(Records drawn from a dataset)
▬▬▬▬▬▬▬▬▬▬
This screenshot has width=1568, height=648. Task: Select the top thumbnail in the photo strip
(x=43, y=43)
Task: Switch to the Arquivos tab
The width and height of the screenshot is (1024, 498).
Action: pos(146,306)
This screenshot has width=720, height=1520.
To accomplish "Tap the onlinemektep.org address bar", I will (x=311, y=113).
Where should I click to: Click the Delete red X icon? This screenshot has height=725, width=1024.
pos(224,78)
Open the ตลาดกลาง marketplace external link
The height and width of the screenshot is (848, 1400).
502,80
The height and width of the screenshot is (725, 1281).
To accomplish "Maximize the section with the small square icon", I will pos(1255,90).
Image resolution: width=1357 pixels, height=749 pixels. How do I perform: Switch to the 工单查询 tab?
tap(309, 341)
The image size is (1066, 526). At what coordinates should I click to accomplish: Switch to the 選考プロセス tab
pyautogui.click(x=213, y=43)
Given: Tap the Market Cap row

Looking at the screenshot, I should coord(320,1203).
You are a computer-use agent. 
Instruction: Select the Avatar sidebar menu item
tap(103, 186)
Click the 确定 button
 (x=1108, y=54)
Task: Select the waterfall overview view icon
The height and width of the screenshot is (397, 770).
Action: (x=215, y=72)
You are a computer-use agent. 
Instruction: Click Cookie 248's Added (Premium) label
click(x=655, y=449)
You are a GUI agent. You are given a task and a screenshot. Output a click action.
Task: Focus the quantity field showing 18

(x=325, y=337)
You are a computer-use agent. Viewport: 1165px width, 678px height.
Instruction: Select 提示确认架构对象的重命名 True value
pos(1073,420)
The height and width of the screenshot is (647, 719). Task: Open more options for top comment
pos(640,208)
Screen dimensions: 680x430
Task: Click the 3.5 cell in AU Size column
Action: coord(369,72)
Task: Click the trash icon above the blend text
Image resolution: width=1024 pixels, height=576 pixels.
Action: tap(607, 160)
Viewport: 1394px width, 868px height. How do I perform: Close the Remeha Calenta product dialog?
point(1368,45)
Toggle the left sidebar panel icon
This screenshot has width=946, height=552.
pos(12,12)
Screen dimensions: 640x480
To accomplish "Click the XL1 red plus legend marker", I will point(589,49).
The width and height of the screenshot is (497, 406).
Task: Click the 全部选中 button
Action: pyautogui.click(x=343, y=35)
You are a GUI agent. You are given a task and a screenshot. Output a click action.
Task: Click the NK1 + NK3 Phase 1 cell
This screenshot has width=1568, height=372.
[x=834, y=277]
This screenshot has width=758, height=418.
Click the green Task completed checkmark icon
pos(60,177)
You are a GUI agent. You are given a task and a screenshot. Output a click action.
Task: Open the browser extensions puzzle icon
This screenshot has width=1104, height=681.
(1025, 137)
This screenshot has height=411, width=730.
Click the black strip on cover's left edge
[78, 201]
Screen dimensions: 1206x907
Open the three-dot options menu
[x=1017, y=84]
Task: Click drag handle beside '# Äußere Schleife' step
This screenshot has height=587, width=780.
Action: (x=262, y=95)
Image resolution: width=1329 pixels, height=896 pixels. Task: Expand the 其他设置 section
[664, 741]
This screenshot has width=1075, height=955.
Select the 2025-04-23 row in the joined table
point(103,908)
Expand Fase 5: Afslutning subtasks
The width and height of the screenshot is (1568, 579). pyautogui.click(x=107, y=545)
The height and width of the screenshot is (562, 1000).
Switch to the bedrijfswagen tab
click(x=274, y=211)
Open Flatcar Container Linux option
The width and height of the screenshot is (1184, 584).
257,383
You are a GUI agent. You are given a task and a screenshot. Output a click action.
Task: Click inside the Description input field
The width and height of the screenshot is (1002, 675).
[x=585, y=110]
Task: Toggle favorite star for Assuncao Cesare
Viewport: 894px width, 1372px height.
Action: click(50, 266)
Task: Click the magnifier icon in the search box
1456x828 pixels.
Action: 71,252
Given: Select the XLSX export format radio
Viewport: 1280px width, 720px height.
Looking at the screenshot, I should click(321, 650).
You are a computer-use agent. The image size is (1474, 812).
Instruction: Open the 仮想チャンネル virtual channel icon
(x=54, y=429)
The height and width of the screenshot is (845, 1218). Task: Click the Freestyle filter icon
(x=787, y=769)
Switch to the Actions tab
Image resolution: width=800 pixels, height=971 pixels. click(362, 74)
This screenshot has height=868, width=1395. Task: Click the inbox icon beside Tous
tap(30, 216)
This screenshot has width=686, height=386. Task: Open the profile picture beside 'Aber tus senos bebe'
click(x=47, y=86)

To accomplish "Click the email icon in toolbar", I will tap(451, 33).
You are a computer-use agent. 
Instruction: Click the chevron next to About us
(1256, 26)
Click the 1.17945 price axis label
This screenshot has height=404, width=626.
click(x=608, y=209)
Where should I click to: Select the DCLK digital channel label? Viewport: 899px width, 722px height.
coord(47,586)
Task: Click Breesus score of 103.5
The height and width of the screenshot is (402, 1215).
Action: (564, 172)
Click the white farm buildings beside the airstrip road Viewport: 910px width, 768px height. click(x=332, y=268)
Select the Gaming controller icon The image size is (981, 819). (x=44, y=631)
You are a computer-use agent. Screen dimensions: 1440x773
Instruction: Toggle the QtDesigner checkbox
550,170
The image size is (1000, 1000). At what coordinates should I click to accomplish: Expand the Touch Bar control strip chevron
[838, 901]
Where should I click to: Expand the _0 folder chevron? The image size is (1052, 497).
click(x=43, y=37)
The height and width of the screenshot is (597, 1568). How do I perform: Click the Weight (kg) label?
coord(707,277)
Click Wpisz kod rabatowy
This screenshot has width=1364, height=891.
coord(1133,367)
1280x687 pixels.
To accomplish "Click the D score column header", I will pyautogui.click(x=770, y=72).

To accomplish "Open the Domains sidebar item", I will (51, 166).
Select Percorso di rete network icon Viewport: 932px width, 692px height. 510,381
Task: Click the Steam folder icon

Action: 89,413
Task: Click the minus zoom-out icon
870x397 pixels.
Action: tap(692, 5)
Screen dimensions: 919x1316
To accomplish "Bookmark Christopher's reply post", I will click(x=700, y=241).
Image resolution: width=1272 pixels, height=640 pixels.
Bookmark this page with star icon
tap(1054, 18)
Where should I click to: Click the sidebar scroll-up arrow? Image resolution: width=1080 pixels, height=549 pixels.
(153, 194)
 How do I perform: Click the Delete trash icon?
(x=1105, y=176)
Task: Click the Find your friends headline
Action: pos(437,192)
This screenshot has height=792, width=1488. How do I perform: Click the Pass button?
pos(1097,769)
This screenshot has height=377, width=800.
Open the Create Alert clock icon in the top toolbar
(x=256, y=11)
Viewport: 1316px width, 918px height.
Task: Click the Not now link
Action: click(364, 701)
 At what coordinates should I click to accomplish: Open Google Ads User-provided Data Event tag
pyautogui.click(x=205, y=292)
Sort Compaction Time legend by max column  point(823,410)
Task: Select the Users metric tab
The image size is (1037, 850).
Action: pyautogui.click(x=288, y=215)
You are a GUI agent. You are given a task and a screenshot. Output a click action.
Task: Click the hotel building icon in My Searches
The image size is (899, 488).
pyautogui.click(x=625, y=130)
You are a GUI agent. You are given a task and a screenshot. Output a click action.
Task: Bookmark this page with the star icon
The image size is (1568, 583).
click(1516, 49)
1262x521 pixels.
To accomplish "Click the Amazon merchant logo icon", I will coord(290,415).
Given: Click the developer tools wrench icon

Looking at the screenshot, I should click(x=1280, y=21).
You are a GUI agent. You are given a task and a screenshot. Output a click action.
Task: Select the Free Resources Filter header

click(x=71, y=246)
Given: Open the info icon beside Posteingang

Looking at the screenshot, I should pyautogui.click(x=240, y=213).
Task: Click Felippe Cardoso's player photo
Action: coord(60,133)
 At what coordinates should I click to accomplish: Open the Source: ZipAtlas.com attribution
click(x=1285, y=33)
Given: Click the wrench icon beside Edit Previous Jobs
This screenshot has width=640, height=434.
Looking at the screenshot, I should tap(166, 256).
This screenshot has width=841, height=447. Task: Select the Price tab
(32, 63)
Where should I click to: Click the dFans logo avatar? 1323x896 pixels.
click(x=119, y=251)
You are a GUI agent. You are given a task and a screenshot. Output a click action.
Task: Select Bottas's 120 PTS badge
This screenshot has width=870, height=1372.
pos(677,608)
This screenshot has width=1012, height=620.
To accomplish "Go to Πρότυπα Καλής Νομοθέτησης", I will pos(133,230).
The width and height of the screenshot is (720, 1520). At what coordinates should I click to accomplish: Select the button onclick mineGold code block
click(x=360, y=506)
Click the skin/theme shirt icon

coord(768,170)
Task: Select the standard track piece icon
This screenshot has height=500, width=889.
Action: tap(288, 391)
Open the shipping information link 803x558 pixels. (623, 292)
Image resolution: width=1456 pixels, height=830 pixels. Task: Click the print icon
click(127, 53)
▬▬▬▬▬▬▬▬▬▬
* **WORK INSTRUCTIONS**
Using the records above, find and show each line with the string "score".

* **EXPECTED OUTPUT**
Task: Click Breesus score of 103.5
To accomplish "Click the D score column header", I will pyautogui.click(x=770, y=72).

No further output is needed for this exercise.